His business was thriving, he was an Armani-clad nightlife fixture in the Dallas scene, but Helm was unhappy with the photography coming out of his shops. “When we started American Portraits, I hired these photographers,” he says. “We booked, like, all of these banks. We were really good at booking. And then the pictures came back, and they totally sucked. I mean, heads cut off, crazy s—. So I got this guy to teach me how to take basic portrait pictures, and I went out and started shooting for a while. I got pretty good at it, so I started training everybody.” Helm later parted ways with Duke after a disagreement over money, and he began diversifying his business, opening Hot Shots, akin to the ubiquitous Glamour Shots; Bode Fashion Photography; and Portrait Line 2000 in malls and shopping centers across the Southwest.

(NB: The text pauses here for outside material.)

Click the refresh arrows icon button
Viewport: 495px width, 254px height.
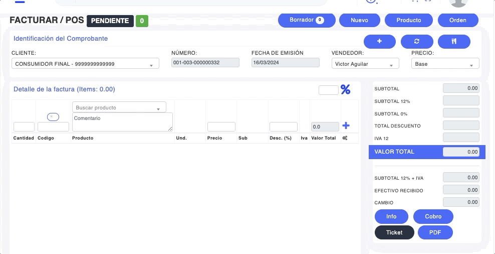point(416,41)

He also had a studio in Garland on Northwest Highway, where he shot upwards of 40 girls a day after coupons promising two-for-one 8-by-10 portraits for $40 caused business to spike. It was absurdly lucrative. And it put his name on the lips of countless Dallas women. “I think I photographed every freakin’ girl in Dallas,” he says. “It was crazy. And I knew every girl in Dallas. I’d go to a club, and every girl was, ‘Hey, Bode!’ ‘Bode!’ ‘Bode!’ Everybody thought I was so cool because I knew all the girls, you know. My wife didn’t, though.”
Helm met Tammy in 1988. He’s uncharacteristically restrained when it comes to the account of his marriage, the birth of his children, and his eventual divorce. “I don’t want to get into that story,” he says. The crux of it is this: his wife lied to him about several things, not the least of which was that she had a terminal disease and wanted to have children before she passed away.
“And I’m thinking, Hey, I want to have kids. I always wanted to adopt kids, kind of give back,” Helm says. “I never really wanted to get married.” They had twin boys, Adam and Brandon, born prematurely at just over 2 pounds. The infants spent almost five months in ICU. Helm marvels at it today. “They’re 6-foot-4 now,” he says. “They’re, like, the biggest in their class.” After the twins’ birth, a five-year divorce battle began that left Helm drained and defeated. That’s when, on that fateful day in 1996, he walked into work and fired every employee he had, shutting down all his business operations. “I was an idiot for doing that,” he says now. “I really kind of regret it, financially, but I was ready for a change, too.”
Fast forward 12 years to August 2008. It has been almost three weeks since Helm returned from a gig in LA, where he photographed a campaign for LOKA, a startup label run by two willowy South American women whom Helm met at a bar. His studio, in the basement of Southside on Lamar, is abuzz with activity for an editorial shoot for a D Magazine fashion feature. Racks of designer clothes crowd the room where a model is having her makeup done to resemble a recent Dior runway look. Music blares. Helm pulls up shots from some of his recent assignments. He has had a busy summer, with work taking him to Shanghai, Paris, Chicago, and California. When he’s not shooting, he’s digitally tweaking his images. He often sleeps from 5 pm to midnight, then works through the night refining his shots. He spent four years honing his PhotoShop technique, another step in his quest to coax perfection from every image he captures. Helm dedicates each year to a particular discipline related to his work. One year it was lighting. Another, directing.
His 27-year-old girlfriend, Andrea, a former model, sits on the futon, legs crossed. She and Helm met at a photo shoot and have been together for almost four years. Despite their age difference, they seem well suited for one another—her quiet pragmatism a balance to his boundless energy. (In fact, she is older than many previous girlfriends.) For instance, she’s not as taken as Helm is with the charms of the Treehouse, or the possibility of living there full-time (Helm jokes that this is his dream).
Back in the studio, Helm is shooting the second look of the day. He gives instructions to the young model on posture, poses, and facial expressions, punctuating each direction with “baby.” Stylists and hair and makeup people hover around the set, bobbing their heads to the music. Helm’s son Brandon, a sometime photo assistant, wanders from room to room, taking a break from the rooftop pool.
His boys graduate from Highland Park High School this spring. Soon, they’ll be headed off to college. By then, Helm will be 47 years old (a fact he is loathe to admit). At one point in his life, the occasion might have caused Helm to do something crazy, shuffle the deck, maybe light out for New York or LA, someplace closer to the fashion industry. But he won’t. Andrea is out of school, and the twins’ post-grad plans are, for now, to remain in state. The sisters still live in Arkansas, about a five-hour drive away. He has the Treehouse and plenty of work. And he’s still got the Bode aura.
“That’s just Bode,” his mother Mona says. “I don’t think he’ll ever outgrow that.”